Emissions and Timing
Q: I have continued to have problems with my SMOG checks here in California on my 1979 MGB roadster. I found that when I disconnect the hose from the charcoal canisters that connects to the Zenith Stromberg carb the car checks fine. Of course this is against the rules, but the smog people didn't catch me, so I guess I have a couple more years before I have to do this again.
I have played with the timing in an attempt to get the car to pass with the hose connected and I have timed the car without a timing light. I just advanced the distributor until the engine ran at it's smoothest. It is running great and has very good power and not overheating problems.
The question is if I have timing advanced too far can I damage valves or piston even though I have no pinging and the car is running better than it has in a long time. I have noticed when idling that it will act like it loses spark and then fires normally and continues to run smoothly. I notice this only when idling. I have a new solid state ignition installed. I will call this a hiccup as it stumbles and acts like it is going to die, but catches itself and runs fine.
Sorry that this is so long, but tried to cover the basics of what is going on. Thanks in advance for your response..
A: The MGB is a difficult car to meet stringent emission standards. The oil-damped carbs are finicky and components of the arcane patched-into-place emissions systems actually work better when removed, as you are finding out.

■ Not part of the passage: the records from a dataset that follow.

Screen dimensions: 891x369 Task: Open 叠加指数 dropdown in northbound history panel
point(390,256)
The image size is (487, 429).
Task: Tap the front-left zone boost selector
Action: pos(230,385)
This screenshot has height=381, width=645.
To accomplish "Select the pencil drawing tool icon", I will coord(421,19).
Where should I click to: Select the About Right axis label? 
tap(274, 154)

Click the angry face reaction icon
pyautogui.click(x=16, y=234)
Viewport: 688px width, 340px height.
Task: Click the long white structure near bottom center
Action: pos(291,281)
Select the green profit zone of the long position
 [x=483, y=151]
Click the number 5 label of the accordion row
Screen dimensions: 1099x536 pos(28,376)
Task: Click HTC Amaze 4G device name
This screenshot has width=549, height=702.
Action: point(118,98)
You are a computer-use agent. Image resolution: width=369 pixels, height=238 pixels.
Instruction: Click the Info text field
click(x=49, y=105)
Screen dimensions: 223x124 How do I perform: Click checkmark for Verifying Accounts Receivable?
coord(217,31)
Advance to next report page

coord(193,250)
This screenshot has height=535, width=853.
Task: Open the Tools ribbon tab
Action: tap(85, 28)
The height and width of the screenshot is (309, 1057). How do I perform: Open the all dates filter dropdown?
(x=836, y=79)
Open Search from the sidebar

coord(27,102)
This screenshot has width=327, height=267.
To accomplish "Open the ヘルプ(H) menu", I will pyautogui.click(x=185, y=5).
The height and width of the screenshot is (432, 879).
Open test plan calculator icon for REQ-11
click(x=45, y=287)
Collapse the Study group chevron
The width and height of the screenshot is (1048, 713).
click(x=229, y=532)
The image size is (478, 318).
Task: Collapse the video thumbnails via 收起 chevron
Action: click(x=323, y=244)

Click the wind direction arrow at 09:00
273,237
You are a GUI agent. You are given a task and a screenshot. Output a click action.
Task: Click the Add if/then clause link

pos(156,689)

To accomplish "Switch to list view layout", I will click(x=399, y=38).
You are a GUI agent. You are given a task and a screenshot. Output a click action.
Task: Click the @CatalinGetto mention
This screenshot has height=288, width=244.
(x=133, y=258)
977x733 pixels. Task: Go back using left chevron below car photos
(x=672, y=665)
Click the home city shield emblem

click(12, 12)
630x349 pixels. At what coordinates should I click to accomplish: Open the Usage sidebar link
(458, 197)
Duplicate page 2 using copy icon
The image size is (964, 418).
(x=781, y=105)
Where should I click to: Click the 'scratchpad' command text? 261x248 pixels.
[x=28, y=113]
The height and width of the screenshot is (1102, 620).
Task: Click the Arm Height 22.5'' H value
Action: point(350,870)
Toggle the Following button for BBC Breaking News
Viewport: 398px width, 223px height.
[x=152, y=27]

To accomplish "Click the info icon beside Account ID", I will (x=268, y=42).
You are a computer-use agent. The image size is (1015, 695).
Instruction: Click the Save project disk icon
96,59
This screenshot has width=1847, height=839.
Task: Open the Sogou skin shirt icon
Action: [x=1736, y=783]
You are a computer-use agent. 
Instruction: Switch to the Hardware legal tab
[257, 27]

If disconnecting the charcoal canister helps the emissions situation, you can always stealthily plug the line (i.e.: a piece of tubing inserted at the canister end with a pencil or sealed with silicon inside the hose somewhere, so it is not visible from the outside, with a connector between the end of the current line and the canister). If allowing air into the open disconnected line is necessary, then a 'T' inserted between the plugged line and the end of the original line instead of a connector would accomplish this without being obvious.
The "T" and plugged section of line can be removed and the original connection made after it passes. On your question of timing, normally advancing the timing too far will result in pinging, higher operating temperatures and eventual engine damage. If the distributor is not working up to standard and advancing the timing results only in better acceleration, but the engine temperature remains normal and no pinging results, it is compensating for a deficiency which will manifest in other ways (the stalling/stumbling you are experiencing), but may not present any potential damage.
The timing question and what you are seeing has more interest to me than the damage you are concerned about. The 79 should have a fully electronic "Opus" distributor that had a vacuum advance system. While these where better than the previous version, they were prone to failure and have often been replaced with earlier points-type distributors, also with vacuum advance systems. I mention both these more than fully aftermarket distributors as the vacuum and mechanical systems on these were particularly prone to deterioration and failure, so the need to advance the timing becomes necessary to compensate for their lack of performance.
You might find rebuilding or replacing the distributor will help with performance, including the emissions issues.